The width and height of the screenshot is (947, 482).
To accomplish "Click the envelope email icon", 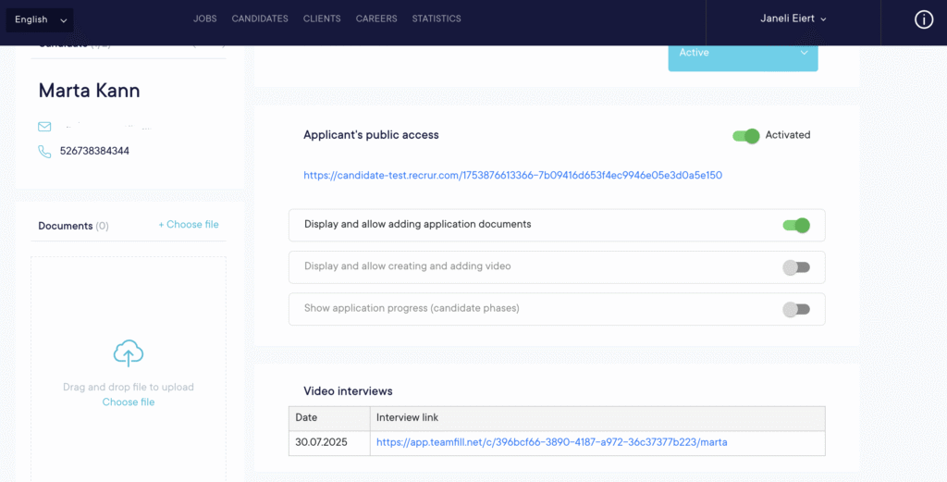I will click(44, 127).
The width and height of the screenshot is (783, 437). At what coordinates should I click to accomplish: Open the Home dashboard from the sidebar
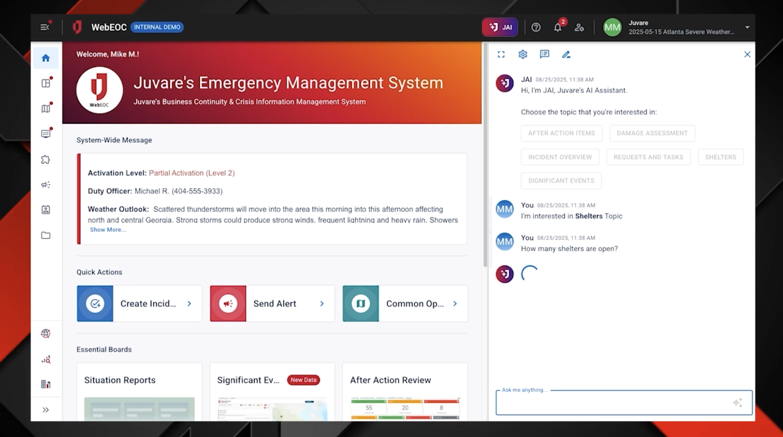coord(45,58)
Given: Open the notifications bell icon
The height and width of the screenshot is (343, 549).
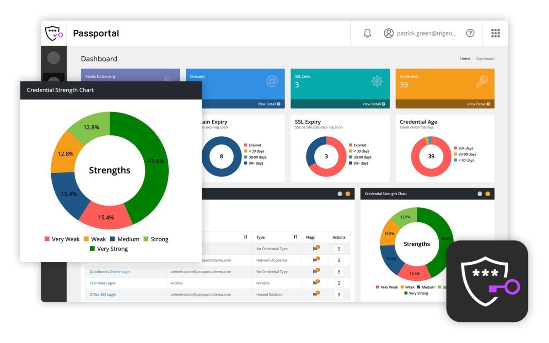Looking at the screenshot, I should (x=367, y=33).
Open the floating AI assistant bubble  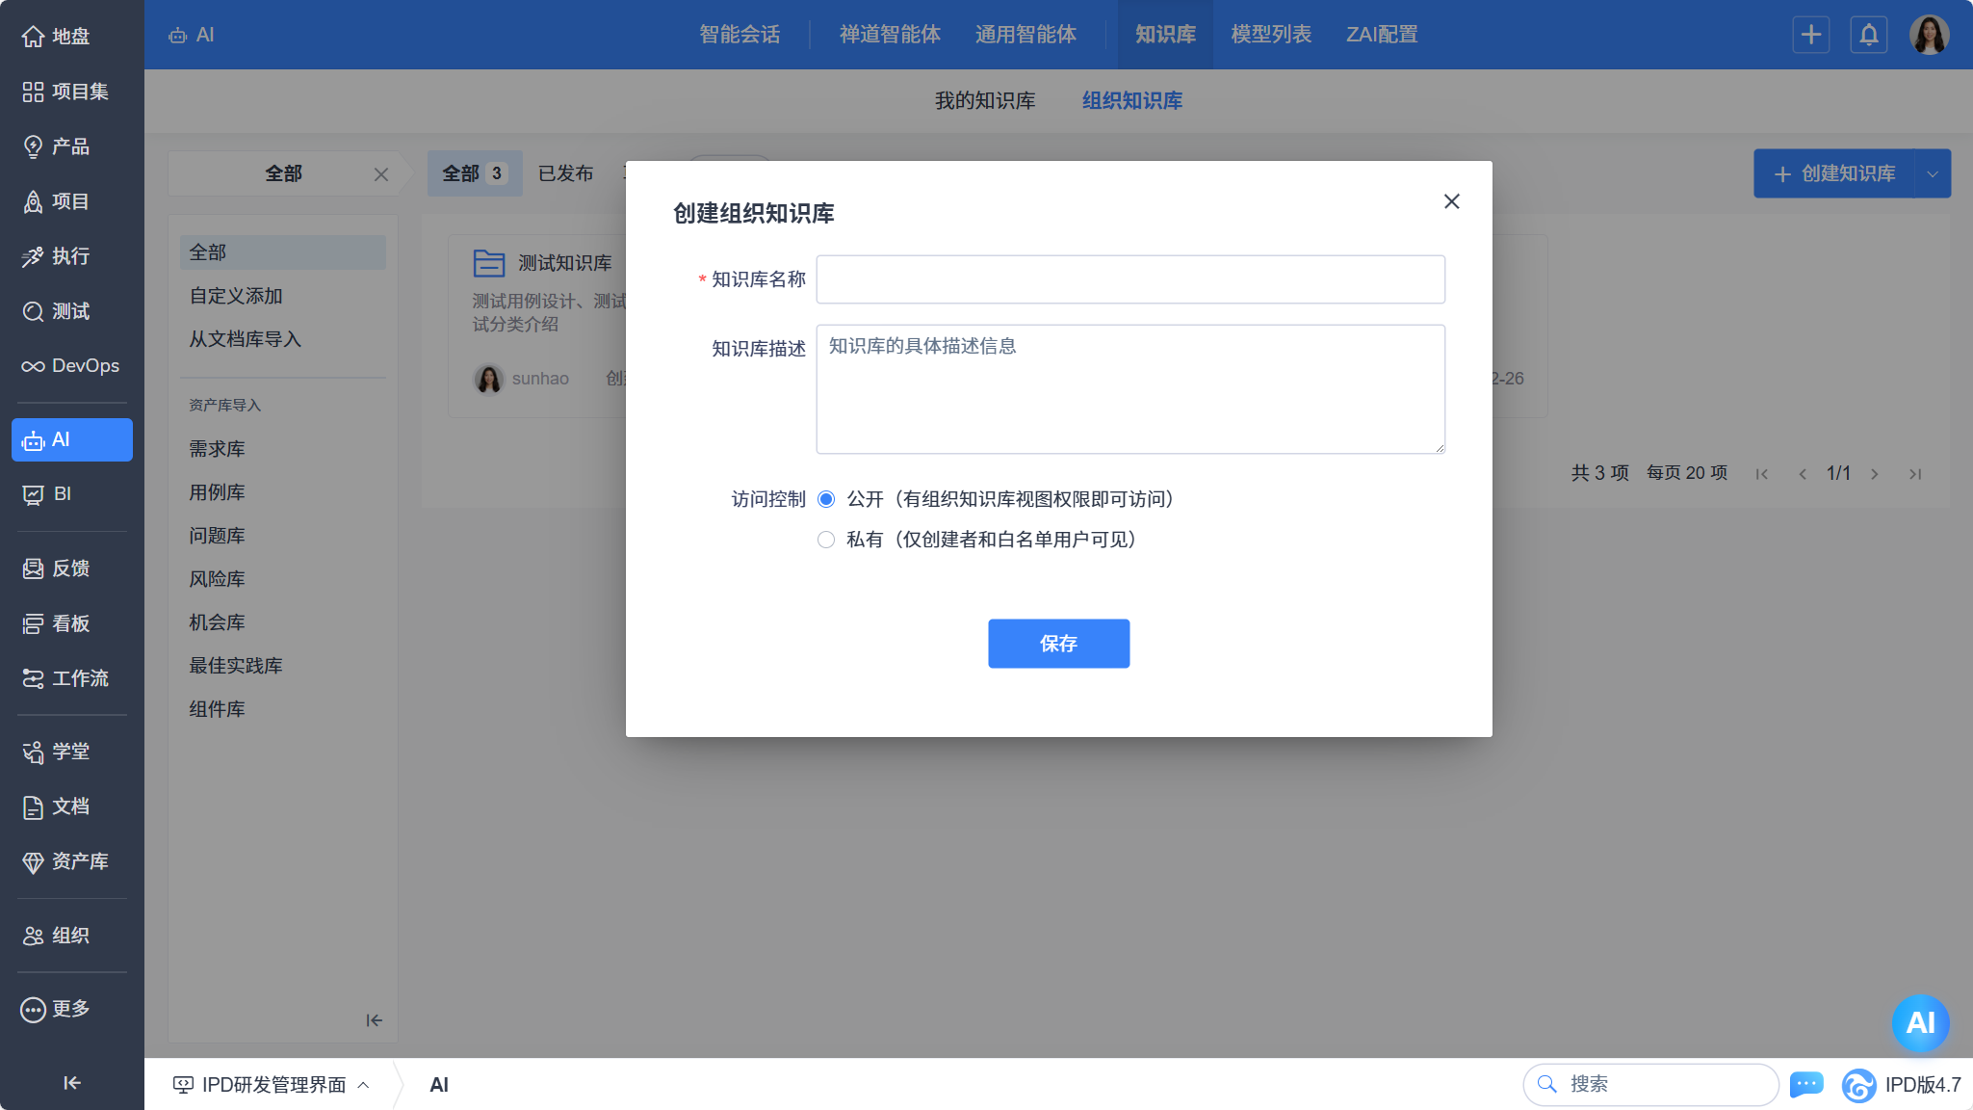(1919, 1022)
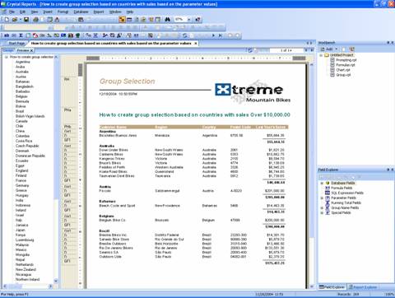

...

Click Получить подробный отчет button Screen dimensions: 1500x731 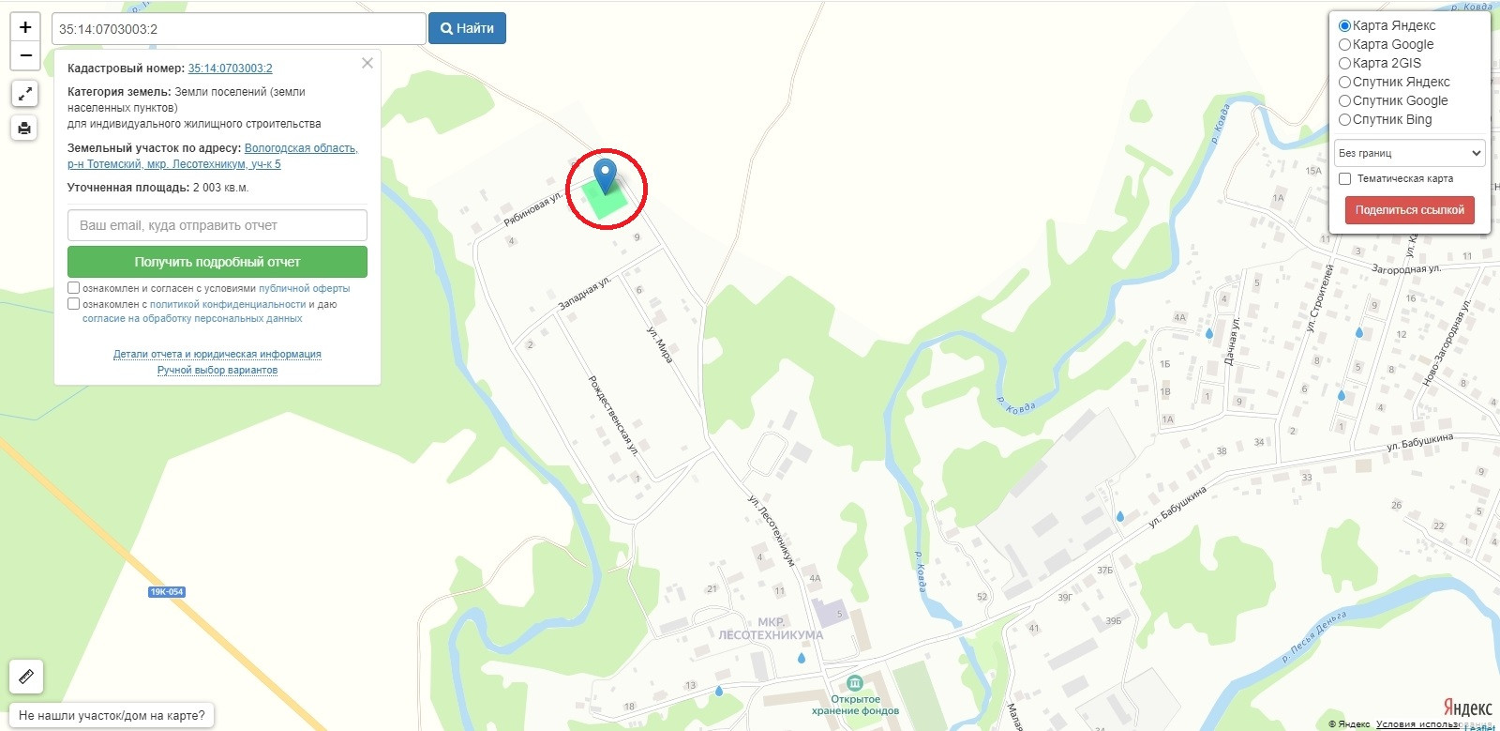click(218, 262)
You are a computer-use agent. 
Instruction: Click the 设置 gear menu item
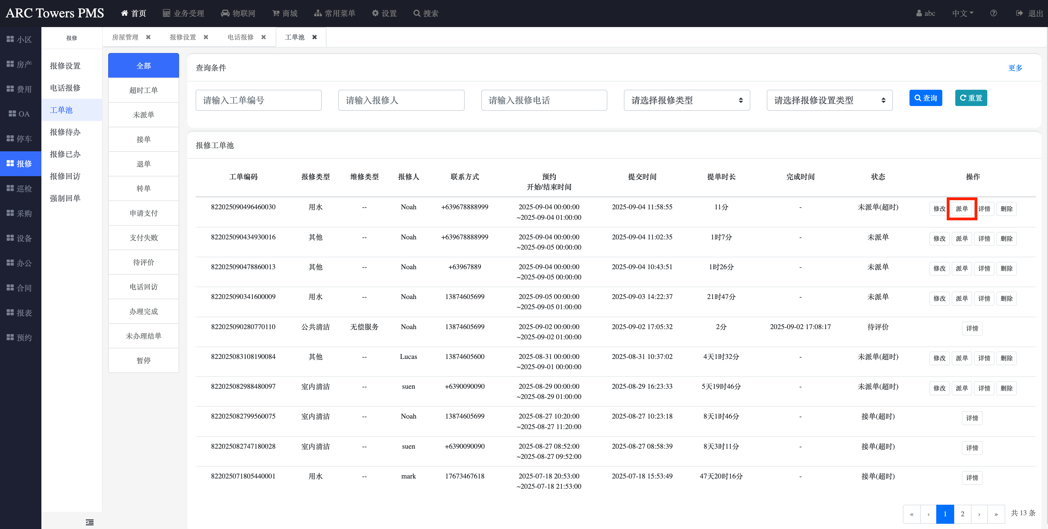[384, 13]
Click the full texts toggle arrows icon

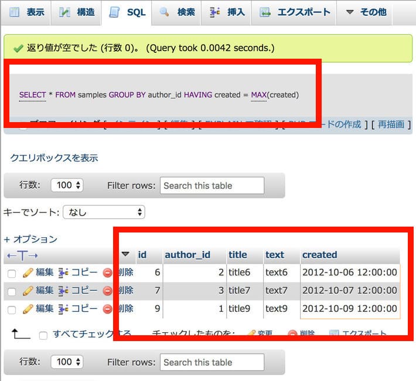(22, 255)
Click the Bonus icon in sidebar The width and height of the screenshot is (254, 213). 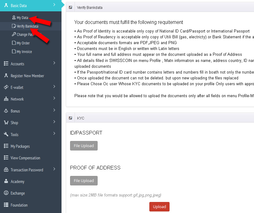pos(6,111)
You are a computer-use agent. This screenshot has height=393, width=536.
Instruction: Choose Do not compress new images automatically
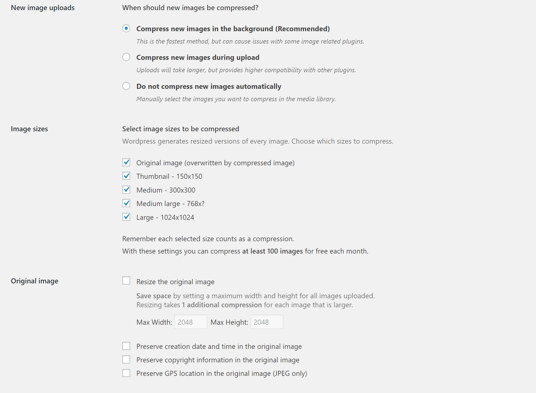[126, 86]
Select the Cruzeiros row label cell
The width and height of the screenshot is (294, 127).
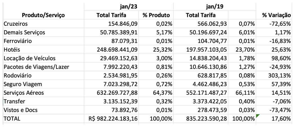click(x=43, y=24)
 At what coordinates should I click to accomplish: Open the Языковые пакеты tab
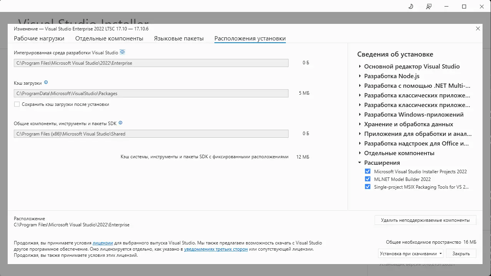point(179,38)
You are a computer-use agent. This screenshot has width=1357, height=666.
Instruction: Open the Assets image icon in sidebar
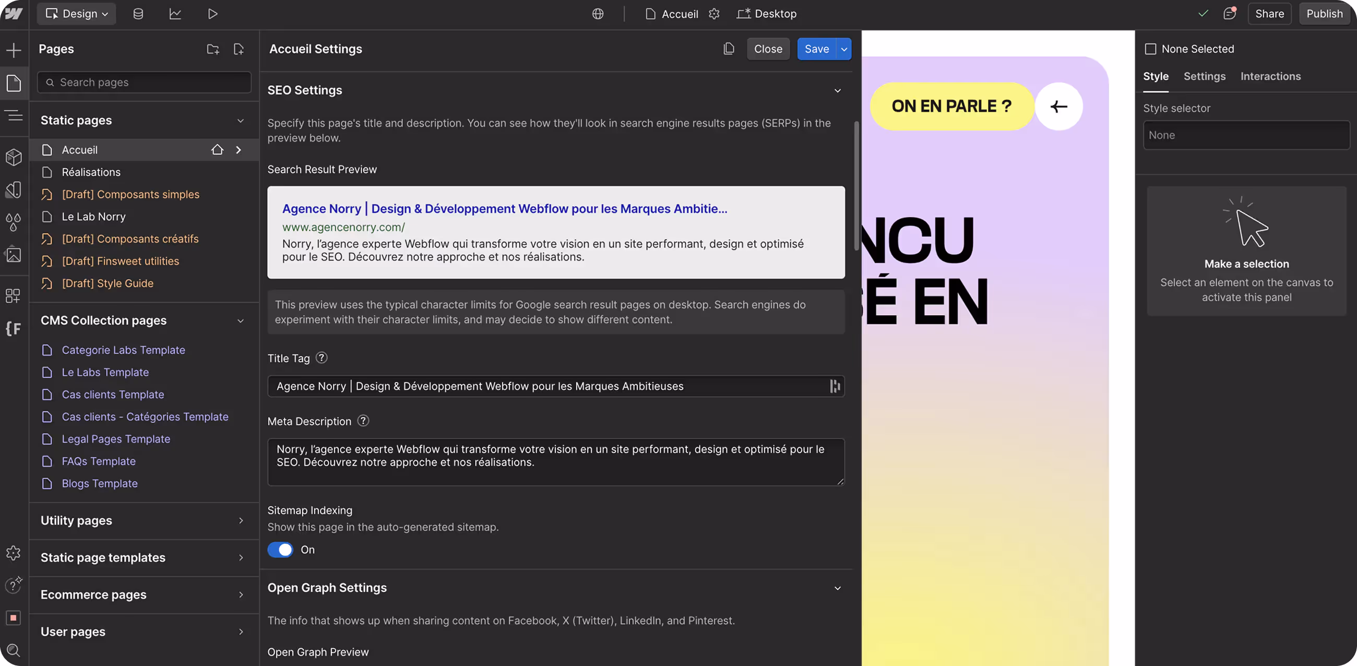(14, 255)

Exercise brief
Count the lines in the records above that contain the word "what". Reply with the number only.

The output
2